■ Brief
Write out everything from the line containing "What do you see at coordinates (388, 209)" down to the end of the material, replacing "Battleship" with "Cruiser" and leaving everything else unchanged. Leave the pictures out of your answer.

Supplied records below:

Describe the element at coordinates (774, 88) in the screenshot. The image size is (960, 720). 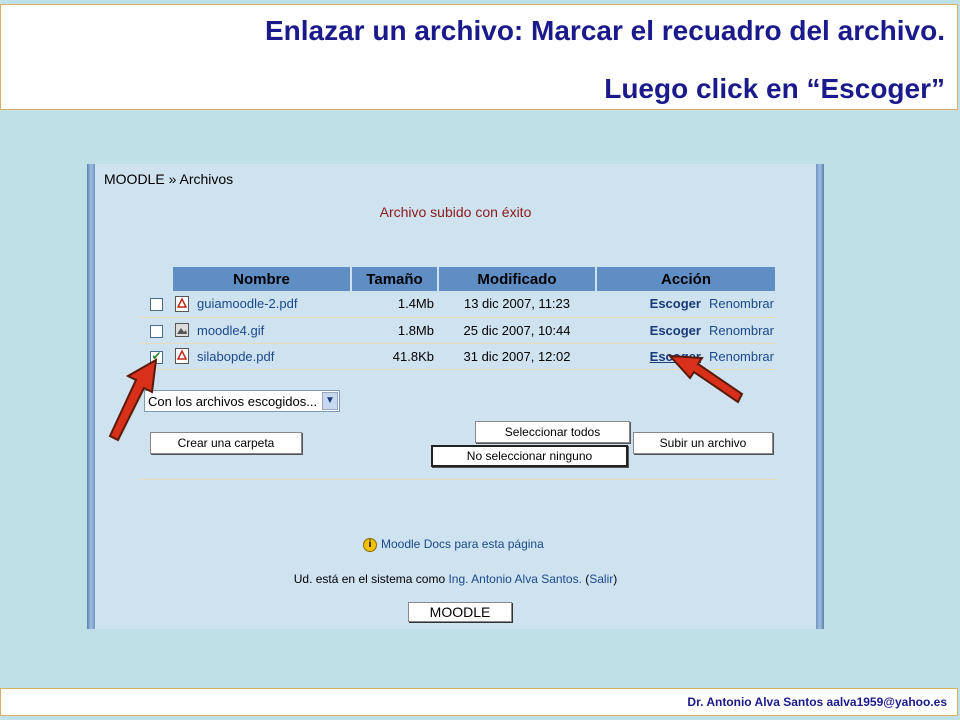
I see `slide-title-line-2: Luego click en “Escoger”` at that location.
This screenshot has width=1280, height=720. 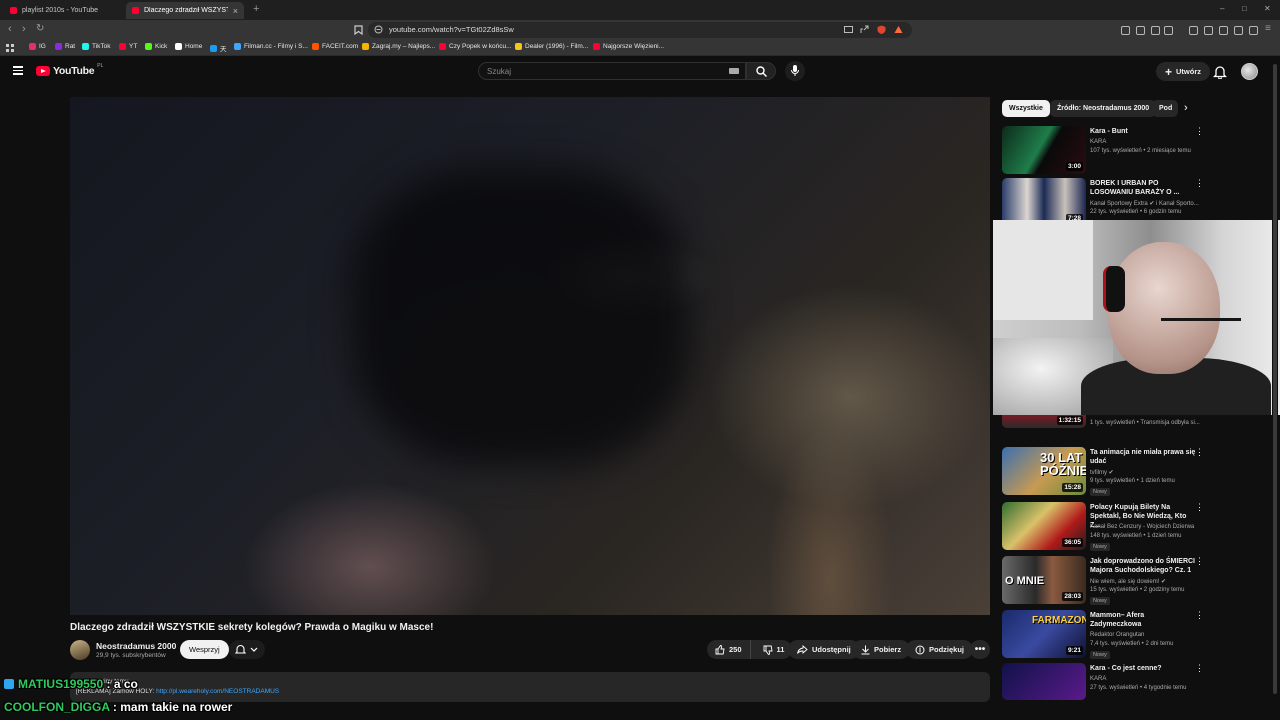 What do you see at coordinates (358, 30) in the screenshot?
I see `bookmark-icon` at bounding box center [358, 30].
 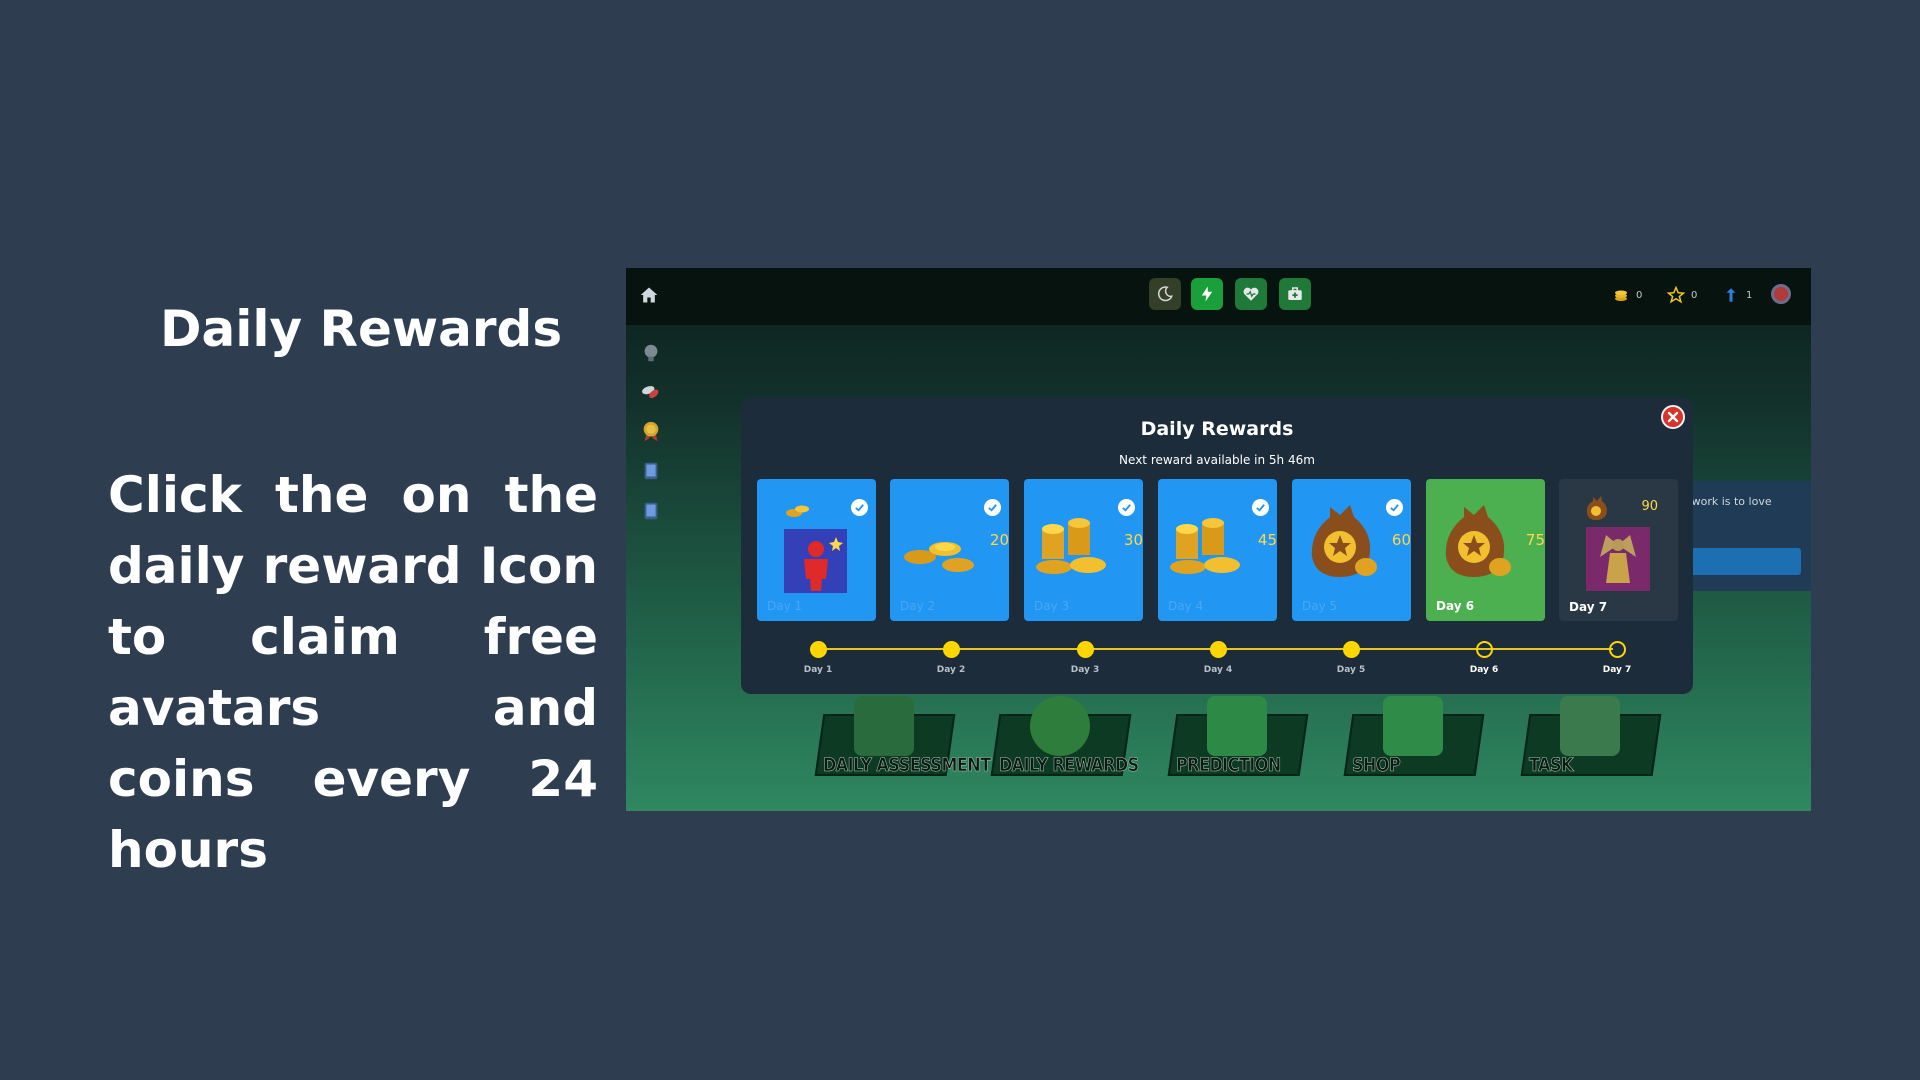 What do you see at coordinates (1070, 764) in the screenshot?
I see `daily-rewards-label: DAILY REWARDS` at bounding box center [1070, 764].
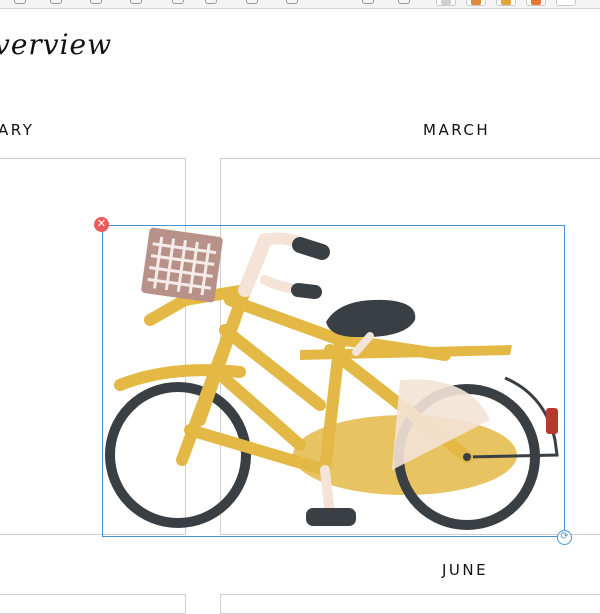  I want to click on close-icon: ✕, so click(102, 224).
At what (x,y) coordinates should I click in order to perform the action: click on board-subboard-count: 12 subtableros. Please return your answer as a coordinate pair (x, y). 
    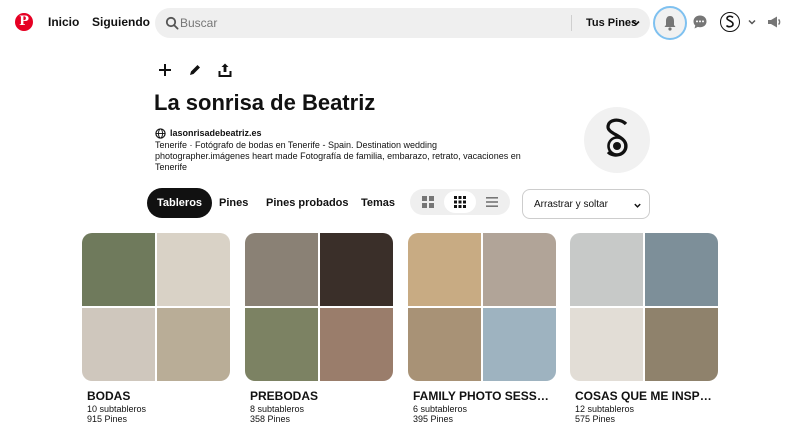
    Looking at the image, I should click on (605, 409).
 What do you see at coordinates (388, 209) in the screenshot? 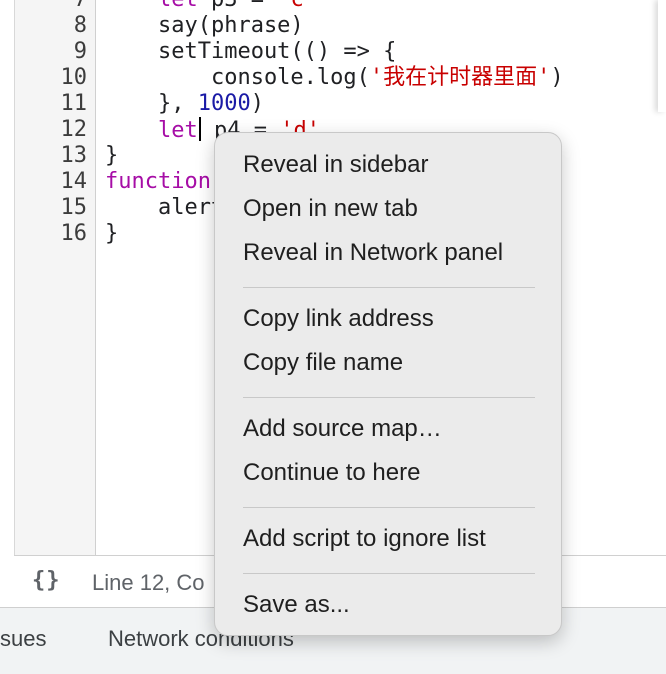
I see `menu-item-open-in-new-tab: Open in new tab` at bounding box center [388, 209].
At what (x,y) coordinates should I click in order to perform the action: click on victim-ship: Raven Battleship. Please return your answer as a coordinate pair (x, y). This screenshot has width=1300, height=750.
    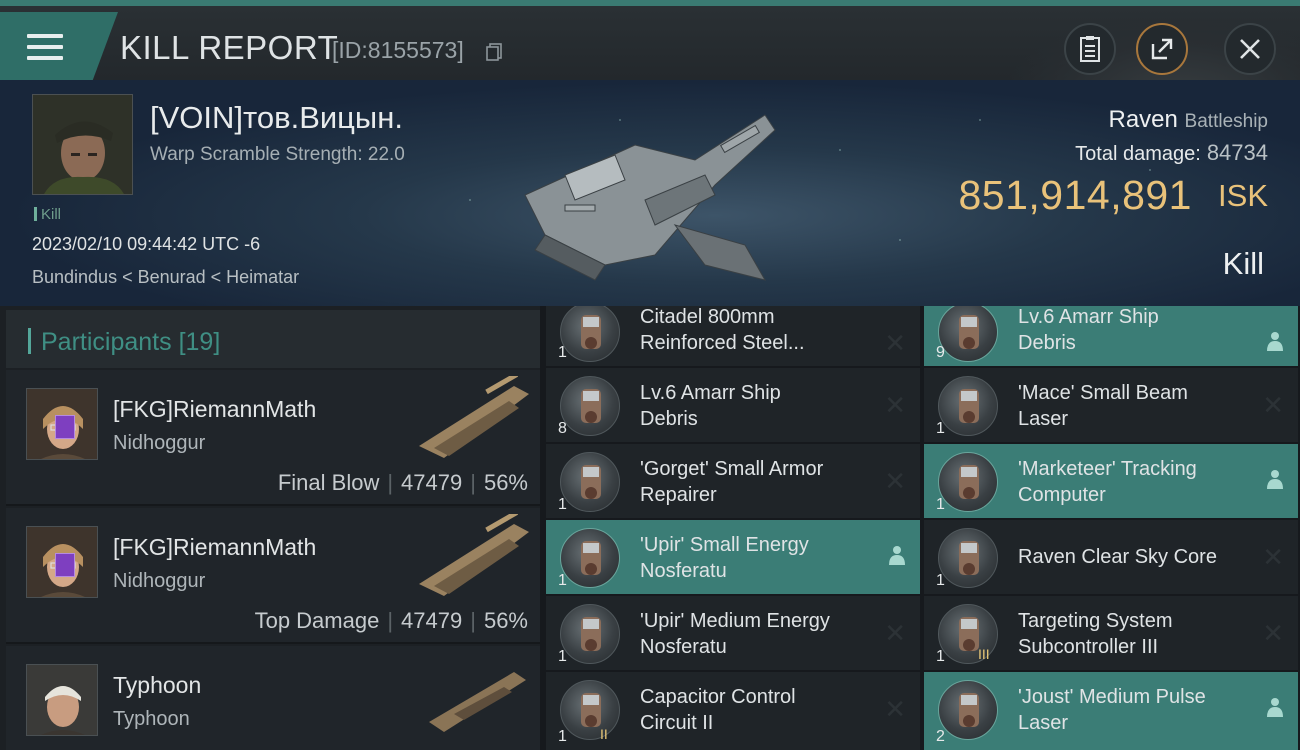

End of Supplied records.

■ Answer to this exercise
 What do you see at coordinates (388, 209) in the screenshot? 
I see `menu-item-open-in-new-tab: Open in new tab` at bounding box center [388, 209].
At what (x,y) coordinates should I click in order to perform the action: click on victim-ship: Raven Cruiser. Please return your answer as a coordinate pair (x, y). This screenshot has width=1300, height=750.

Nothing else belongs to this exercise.